Fixing 0 in category_list...
Fixing case in category_list...
Created primary_sector in master_frame
Missing number of categories: 32 found
Fixing missing categories...
mapped primary_sector to main_sector in master_frame
Dropping blanks in master frame...


#### Section 5.2  - Sector analysis

##### 1. Please note that  favourite `venture` investment ( best investment between `5 Million-15 Million USD`) is chosen within each round of investment markup planning
##### 2. `English as official language` countries are chosen to facilitate the ease of business/investment



In [9]:
#Sector analysis -2 code goes here
#Conditions as per problem statement
country_1 = top9_country_names['United States']
country_2 = top9_country_names['United Kingdom']
country_3 = top9_country_names['India']
ft='venture'

#Creating filters.

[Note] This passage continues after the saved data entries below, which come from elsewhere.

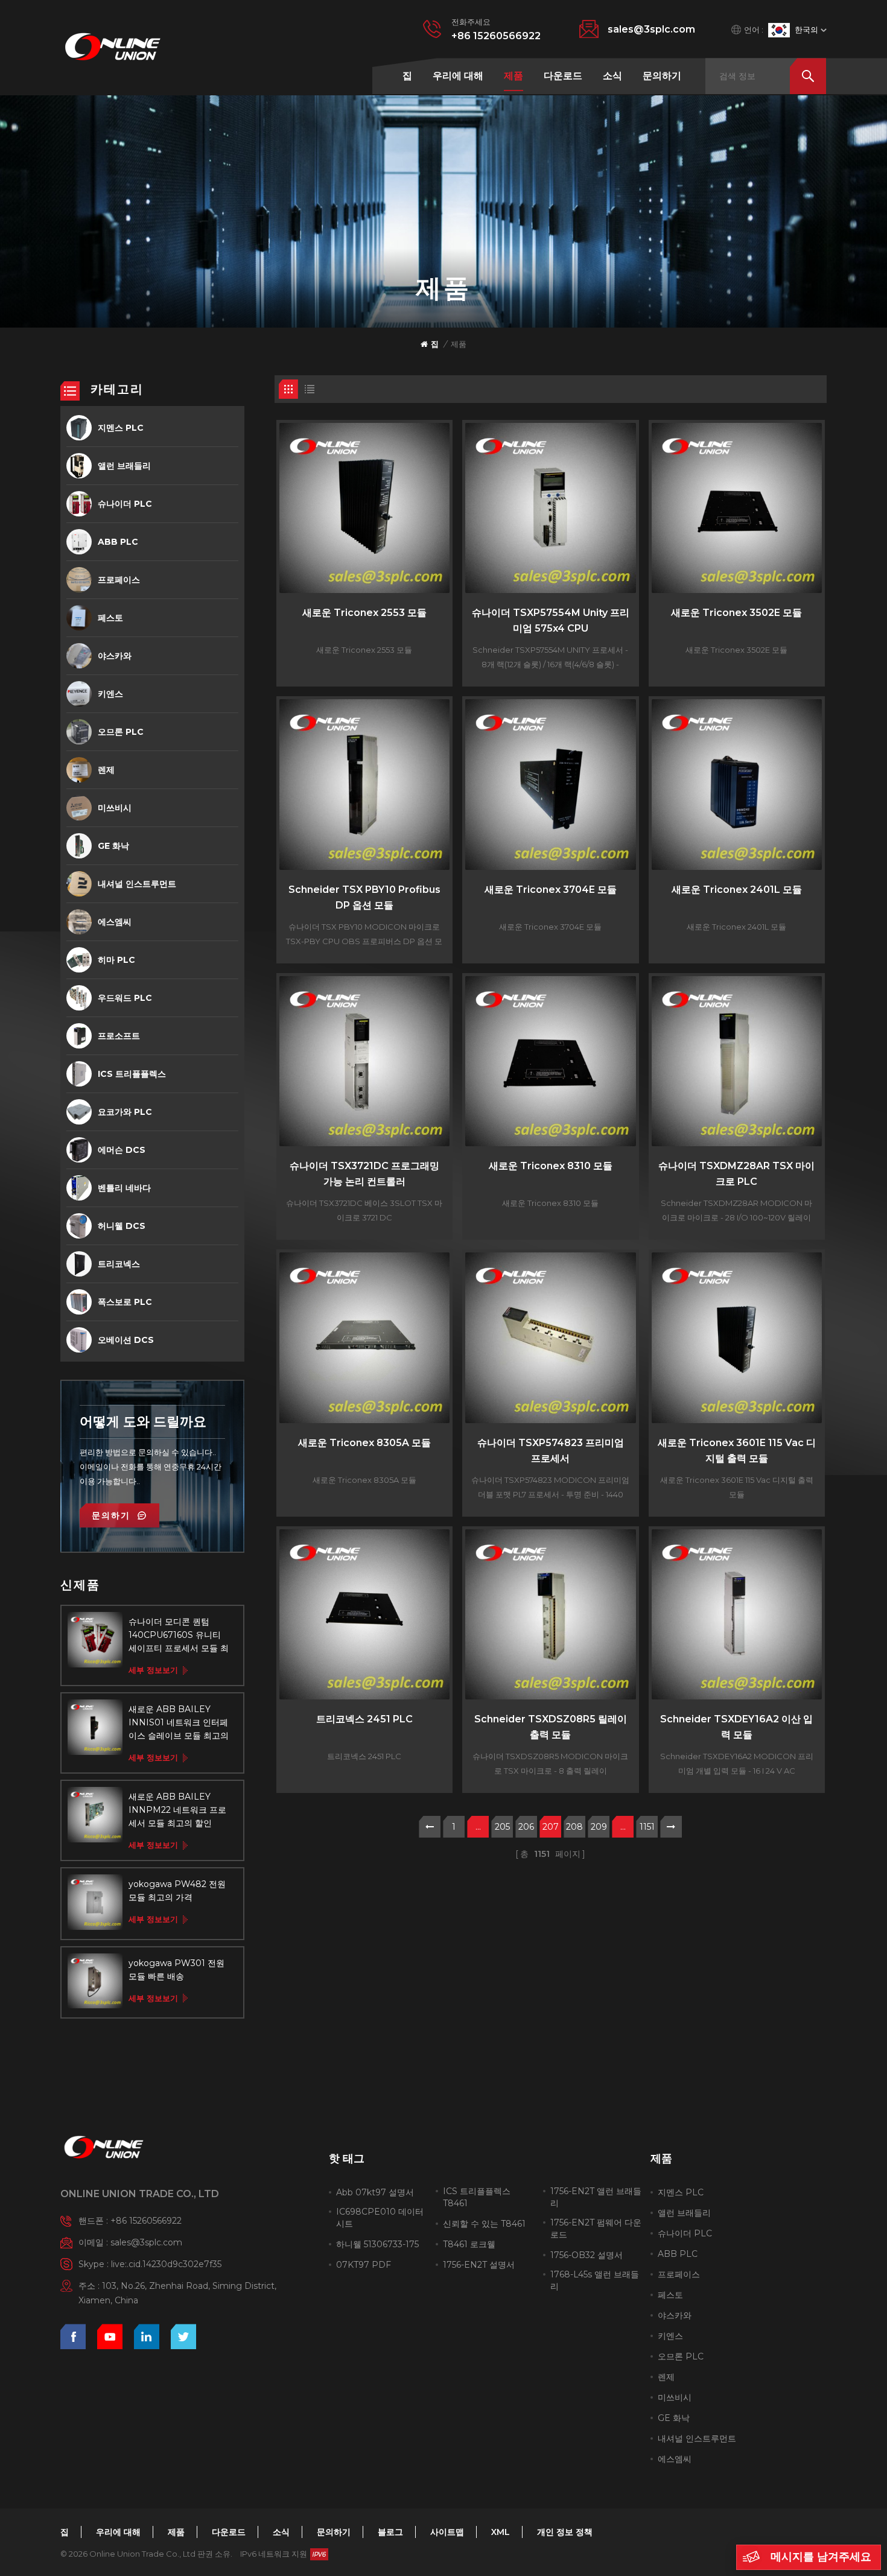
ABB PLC (118, 541)
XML (500, 2532)
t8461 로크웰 (469, 2244)
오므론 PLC (121, 731)
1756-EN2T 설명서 (479, 2264)
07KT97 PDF (363, 2264)
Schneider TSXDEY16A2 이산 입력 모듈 (736, 1726)
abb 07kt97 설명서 (375, 2192)
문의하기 (662, 75)
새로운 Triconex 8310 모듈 (550, 1166)
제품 (513, 75)
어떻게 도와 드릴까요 (143, 1421)
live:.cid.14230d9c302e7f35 (166, 2264)
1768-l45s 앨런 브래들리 (594, 2280)
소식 (612, 75)
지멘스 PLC (121, 427)
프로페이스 (119, 579)
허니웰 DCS (121, 1225)
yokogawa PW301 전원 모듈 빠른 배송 (176, 1970)
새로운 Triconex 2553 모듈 (364, 612)
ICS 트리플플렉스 (132, 1073)
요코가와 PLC (125, 1111)
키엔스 (110, 693)
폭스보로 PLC (125, 1301)
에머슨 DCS (121, 1149)
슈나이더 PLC (125, 503)
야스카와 (115, 655)
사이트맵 (447, 2532)
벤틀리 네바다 (124, 1187)
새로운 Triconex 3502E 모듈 (736, 612)
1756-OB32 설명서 (586, 2255)
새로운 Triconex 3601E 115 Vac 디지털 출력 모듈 (737, 1450)
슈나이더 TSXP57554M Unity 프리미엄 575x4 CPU (550, 620)
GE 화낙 (113, 845)
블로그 (390, 2532)
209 (599, 1826)
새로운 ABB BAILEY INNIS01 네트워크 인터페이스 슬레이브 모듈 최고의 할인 (179, 1723)
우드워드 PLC (125, 997)
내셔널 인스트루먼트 (137, 883)
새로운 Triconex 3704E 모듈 (551, 889)
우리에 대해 (458, 75)
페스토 (110, 617)
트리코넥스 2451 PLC (364, 1719)
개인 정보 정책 (565, 2532)
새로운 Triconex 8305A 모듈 (364, 1442)
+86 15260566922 (496, 36)
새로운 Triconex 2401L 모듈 (737, 889)
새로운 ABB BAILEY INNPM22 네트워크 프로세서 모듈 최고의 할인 (177, 1810)
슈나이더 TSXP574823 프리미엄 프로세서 (550, 1450)
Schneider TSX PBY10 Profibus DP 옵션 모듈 (364, 897)
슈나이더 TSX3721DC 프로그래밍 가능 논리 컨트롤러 (364, 1173)
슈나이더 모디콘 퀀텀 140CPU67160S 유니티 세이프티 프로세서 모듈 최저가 (179, 1635)
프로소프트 (119, 1035)
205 (502, 1826)
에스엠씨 (115, 921)
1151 (647, 1826)
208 (574, 1826)
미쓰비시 (115, 807)
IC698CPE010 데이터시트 (380, 2217)
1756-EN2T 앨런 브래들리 (595, 2197)
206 (526, 1826)
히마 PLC (116, 959)
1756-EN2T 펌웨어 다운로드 (595, 2228)
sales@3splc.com (651, 29)
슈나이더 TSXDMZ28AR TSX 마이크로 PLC (736, 1173)
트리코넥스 (119, 1263)
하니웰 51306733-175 (377, 2244)
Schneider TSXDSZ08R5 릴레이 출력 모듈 (550, 1726)
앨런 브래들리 (124, 465)
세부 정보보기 (153, 1670)
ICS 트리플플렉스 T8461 (476, 2197)
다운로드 (563, 75)
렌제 (106, 769)
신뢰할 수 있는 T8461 (484, 2223)
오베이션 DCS (126, 1339)
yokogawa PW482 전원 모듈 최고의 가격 (177, 1891)
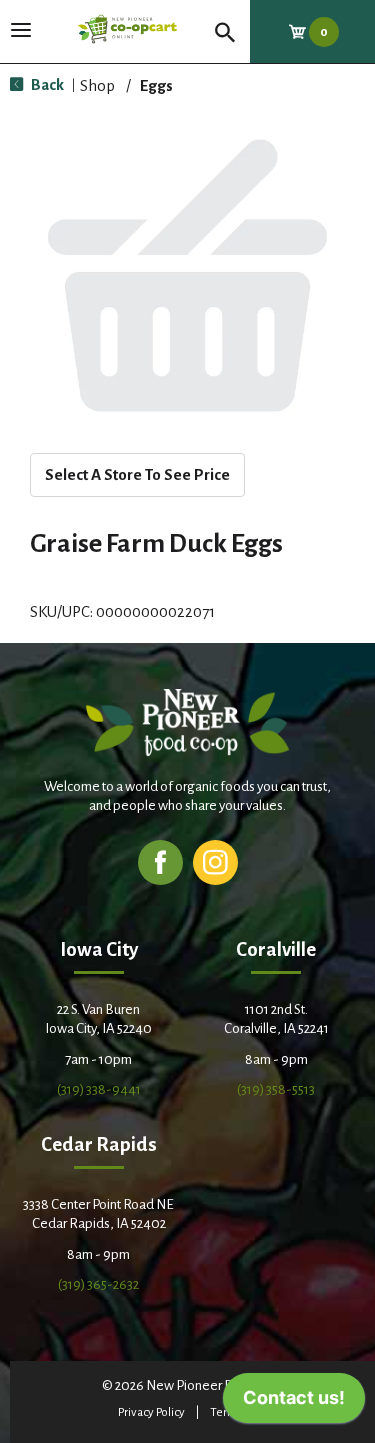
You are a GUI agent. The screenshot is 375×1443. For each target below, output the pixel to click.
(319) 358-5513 (276, 1089)
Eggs (156, 85)
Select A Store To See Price (137, 474)
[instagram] (215, 861)
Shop (97, 85)
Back (46, 84)
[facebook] (160, 861)
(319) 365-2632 (98, 1284)
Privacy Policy (151, 1412)
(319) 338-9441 (99, 1089)
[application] (294, 1403)
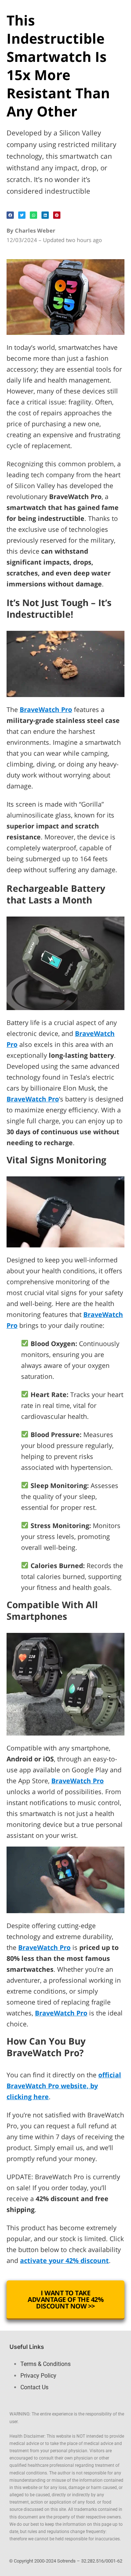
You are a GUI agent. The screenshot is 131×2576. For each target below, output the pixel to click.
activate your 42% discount (64, 2260)
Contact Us (34, 2387)
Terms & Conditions (45, 2364)
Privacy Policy (38, 2375)
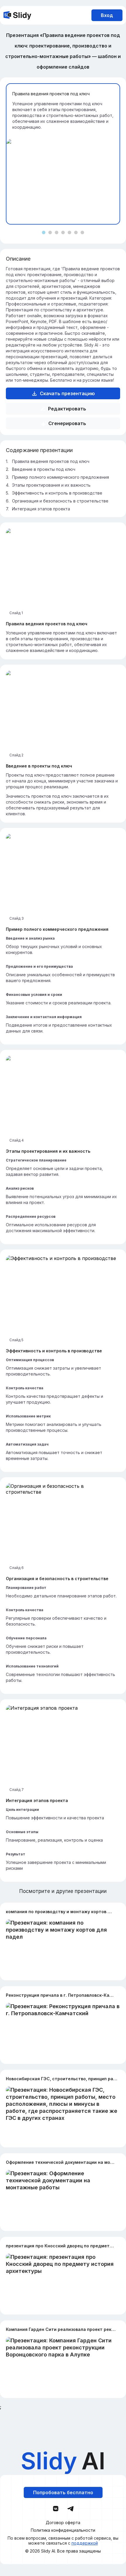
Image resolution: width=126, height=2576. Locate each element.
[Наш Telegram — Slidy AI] (70, 2508)
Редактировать (67, 409)
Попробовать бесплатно (63, 2492)
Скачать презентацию (67, 393)
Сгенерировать (67, 423)
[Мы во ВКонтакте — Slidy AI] (55, 2508)
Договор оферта (63, 2522)
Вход (107, 15)
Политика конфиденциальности (63, 2530)
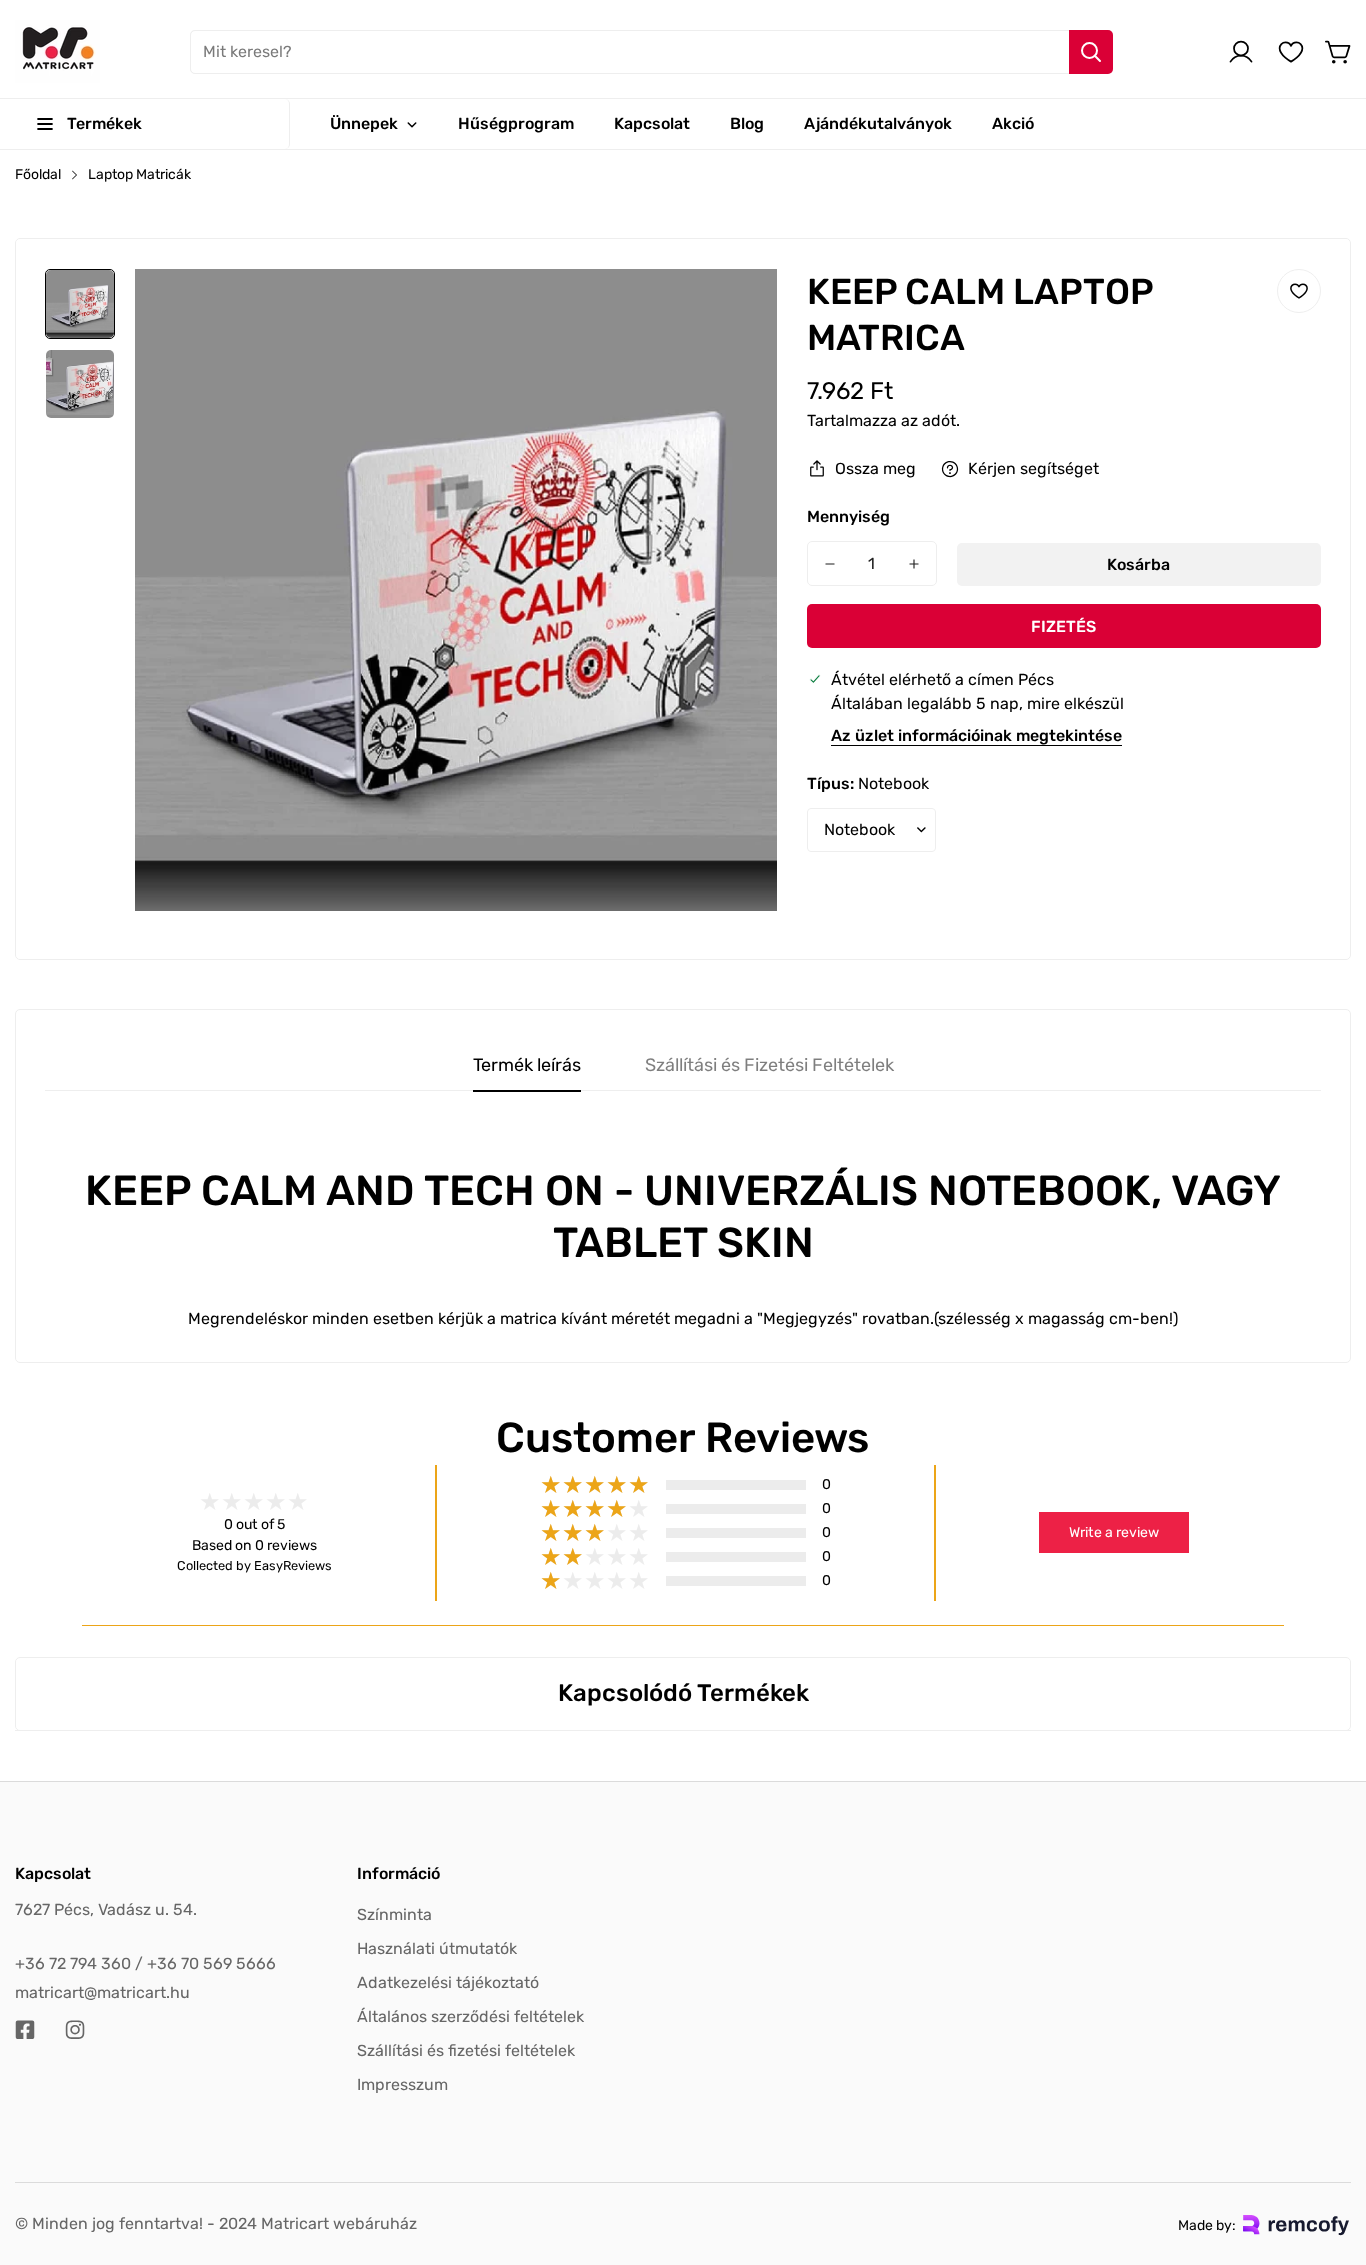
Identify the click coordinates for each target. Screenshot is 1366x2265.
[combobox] (651, 52)
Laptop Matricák (139, 174)
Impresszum (402, 2084)
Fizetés (1063, 626)
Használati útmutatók (437, 1948)
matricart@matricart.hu (102, 1992)
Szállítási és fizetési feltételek (466, 2050)
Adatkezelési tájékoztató (448, 1982)
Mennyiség (848, 516)
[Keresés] (1091, 52)
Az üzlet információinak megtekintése (976, 735)
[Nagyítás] (735, 311)
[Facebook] (25, 2030)
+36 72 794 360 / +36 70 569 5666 (145, 1963)
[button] (1339, 52)
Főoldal (38, 174)
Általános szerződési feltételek (470, 2016)
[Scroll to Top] (1327, 2156)
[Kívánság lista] (1291, 52)
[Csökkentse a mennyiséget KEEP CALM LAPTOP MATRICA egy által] (830, 563)
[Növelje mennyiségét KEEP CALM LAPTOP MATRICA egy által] (914, 563)
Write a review (1114, 1532)
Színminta (394, 1914)
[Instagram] (75, 2030)
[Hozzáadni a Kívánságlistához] (1299, 291)
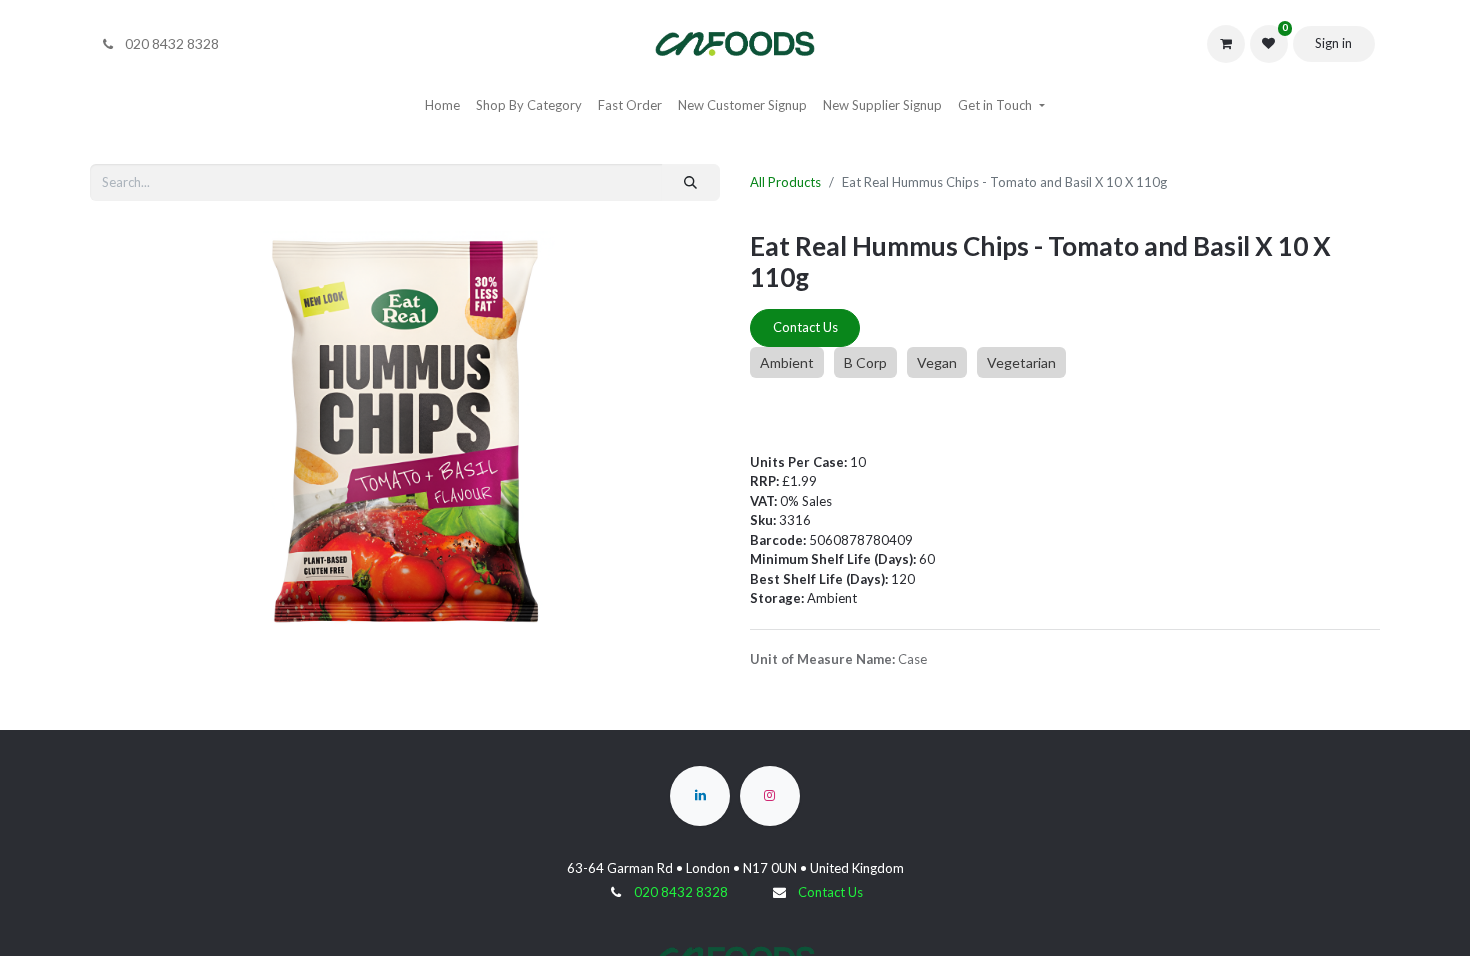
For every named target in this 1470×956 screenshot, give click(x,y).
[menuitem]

Reusable this way...
filter1 = (master_frame['country_code'] == country_1) &  (master_frame['funding_round_type']==ft) & (master_frame['raised_amount_million_usd'] >= 5.0) & (master_frame['raised_amount_million_usd'] <= 15.0)
filter2 = (master_frame['country_code'] == country_2) &  (master_frame['funding_round_type']==ft) & (master_frame['raised_amount_million_usd'] >= 5.0) & (master_frame['raised_amount_million_usd'] <= 15.0)
filter3 = (master_frame['country_code'] == country_3) &  (master_frame['funding_round_type']==ft) & (master_frame['raised_amount_million_usd'] >= 5.0) & (master_frame['raised_amount_million_usd'] <= 15.0)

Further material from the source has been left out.